Para abrir a página de Carlos Faria desejei tê-lo junto de mim para saber se estava de acordo com “Ciclo da Esmeralda” como porta de entrada e apresentação do seu espaço internáutico. Apercebi-me logo que sim e nem hesitei. Aos novos leitores que não tenham conhecido a pessoa ficam a saber que aqui não se faz cerimónia em surpreender pelo pequeno gesto poético; quanto aos velhos amigos que o conheceram nada estranharão que assim seja porque isso lhes traz à lembrança o largo gesto poético que era coisa tão natural em Carlos Faria, cidadão do mundo e de São Jorge.
Já havia antes convidado um amigo para fazer as honras da casa e ele fez o favor de aceitar. Começamos pois pela apresentação da personalidade cultural e poética de Carlos Faria da autoria de Urbano Bettencourt, que aparece em jeito de prefácio no seu livro “São Jorge Ciclo da Esmeralda”, publicado em 1992 pela Câmara Municipal das Velas.

- _Instrução escrita A_
Responda às perguntas seguintes com base no texto sobre Carlos Faria.
(i) Que título foi escolhido como porta de entrada da página de Carlos Faria?
(ii) Quem escreveu a apresentação da personalidade cultural e poética de Carlos Faria?
(iii) Em que ano e por quem foi publicado o livro "São Jorge Ciclo da Esmeralda"?
- _Instrução escrita B_
Prossiga o texto sobre Carlos Faria a partir da última frase apresentada.

- _Material fornecido_
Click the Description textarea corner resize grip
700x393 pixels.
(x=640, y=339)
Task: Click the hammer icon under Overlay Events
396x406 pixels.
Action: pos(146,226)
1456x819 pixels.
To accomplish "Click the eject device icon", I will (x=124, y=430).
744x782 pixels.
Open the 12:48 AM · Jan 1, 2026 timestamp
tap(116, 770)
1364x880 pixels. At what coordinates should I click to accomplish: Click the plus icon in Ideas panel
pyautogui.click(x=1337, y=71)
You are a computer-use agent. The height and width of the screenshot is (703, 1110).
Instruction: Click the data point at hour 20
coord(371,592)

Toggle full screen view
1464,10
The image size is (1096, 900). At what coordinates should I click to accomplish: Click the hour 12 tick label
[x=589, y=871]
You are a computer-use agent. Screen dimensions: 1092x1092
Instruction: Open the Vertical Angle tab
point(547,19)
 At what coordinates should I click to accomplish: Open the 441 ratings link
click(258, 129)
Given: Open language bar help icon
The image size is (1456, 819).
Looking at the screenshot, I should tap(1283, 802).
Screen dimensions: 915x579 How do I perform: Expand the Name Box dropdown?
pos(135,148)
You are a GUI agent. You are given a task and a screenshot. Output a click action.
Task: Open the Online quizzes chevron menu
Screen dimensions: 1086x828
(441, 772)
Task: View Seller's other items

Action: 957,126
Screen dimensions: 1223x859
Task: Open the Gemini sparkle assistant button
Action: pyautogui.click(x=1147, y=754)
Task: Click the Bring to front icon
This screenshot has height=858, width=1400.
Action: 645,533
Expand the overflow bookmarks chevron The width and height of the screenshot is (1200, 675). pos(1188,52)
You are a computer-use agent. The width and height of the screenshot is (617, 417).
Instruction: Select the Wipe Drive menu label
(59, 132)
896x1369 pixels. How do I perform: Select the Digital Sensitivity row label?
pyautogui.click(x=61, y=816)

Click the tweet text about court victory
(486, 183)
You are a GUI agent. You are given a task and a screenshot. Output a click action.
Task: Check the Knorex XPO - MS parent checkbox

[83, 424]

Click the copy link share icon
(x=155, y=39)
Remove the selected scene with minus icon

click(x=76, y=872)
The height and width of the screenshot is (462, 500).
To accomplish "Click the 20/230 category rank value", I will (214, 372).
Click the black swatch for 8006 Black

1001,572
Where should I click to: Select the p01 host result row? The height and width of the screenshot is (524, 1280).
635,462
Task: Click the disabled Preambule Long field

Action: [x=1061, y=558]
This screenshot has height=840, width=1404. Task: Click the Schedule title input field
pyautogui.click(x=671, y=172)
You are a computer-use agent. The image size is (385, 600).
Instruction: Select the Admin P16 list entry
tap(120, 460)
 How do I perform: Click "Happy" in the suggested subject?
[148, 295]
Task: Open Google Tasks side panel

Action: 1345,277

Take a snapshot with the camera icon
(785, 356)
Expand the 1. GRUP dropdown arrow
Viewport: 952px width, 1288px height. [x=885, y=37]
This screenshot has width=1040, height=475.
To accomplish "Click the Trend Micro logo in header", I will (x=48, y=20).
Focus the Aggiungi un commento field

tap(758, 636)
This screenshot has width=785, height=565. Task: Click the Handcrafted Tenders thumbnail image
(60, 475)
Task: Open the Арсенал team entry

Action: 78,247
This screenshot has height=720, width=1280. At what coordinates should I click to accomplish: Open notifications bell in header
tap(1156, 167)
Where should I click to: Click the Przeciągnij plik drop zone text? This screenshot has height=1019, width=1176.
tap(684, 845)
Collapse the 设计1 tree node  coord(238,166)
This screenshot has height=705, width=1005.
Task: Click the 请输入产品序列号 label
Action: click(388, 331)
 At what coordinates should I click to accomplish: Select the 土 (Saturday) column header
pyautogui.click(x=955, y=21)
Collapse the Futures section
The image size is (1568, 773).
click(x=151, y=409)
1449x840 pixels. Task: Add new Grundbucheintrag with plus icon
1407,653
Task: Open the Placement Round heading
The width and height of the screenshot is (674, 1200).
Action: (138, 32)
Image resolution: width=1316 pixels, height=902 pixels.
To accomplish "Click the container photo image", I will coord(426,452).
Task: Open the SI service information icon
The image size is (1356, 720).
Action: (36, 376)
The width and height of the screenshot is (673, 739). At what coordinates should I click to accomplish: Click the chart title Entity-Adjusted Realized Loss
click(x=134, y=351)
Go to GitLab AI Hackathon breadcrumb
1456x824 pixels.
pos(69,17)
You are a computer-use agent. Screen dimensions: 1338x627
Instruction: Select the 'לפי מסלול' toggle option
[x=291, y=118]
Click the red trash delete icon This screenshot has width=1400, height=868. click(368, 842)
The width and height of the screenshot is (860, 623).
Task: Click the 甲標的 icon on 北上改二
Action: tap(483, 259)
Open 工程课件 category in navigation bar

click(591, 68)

- _Resultado do exercício A_
(i) "Ciclo da Esmeralda".
(ii) Urbano Bettencourt.
(iii) Em 1992, pela Câmara Municipal das Velas.

- _Resultado do exercício B_
Carlos Faria

— de Nova Iorque às Fajãs de S. Jorge

Quando, em 1979, a Delegação em Lisboa da Cooperativa Semente (mais tarde autonomizada em Grupo de Intervenção Cul­tural Açoriano) trouxe a público a primeira edição de S. Jorge — Ciclo da Esmeralda, fê- lo sem a preocupação de querer pagar fosse o que fosse a Carlos Faria. Isso não significava, porém, que não se tivesse consciência de quanto os Açores de finais dos anos sessenta eram devedores a Carlos Faria, em termos culturais; pelo contrário, era bem presente a noção de que há dívidas que não se pagam ou porque excessivamente elevadas ou porque a sua origem radica em actos de puro dispêndio e desinteressados, cuja importância e valor são impossíveis de contabilizar, de reduzir a cifras — e, no caso de Carlos Faria, sobrepõem-se as duas circunstâncias.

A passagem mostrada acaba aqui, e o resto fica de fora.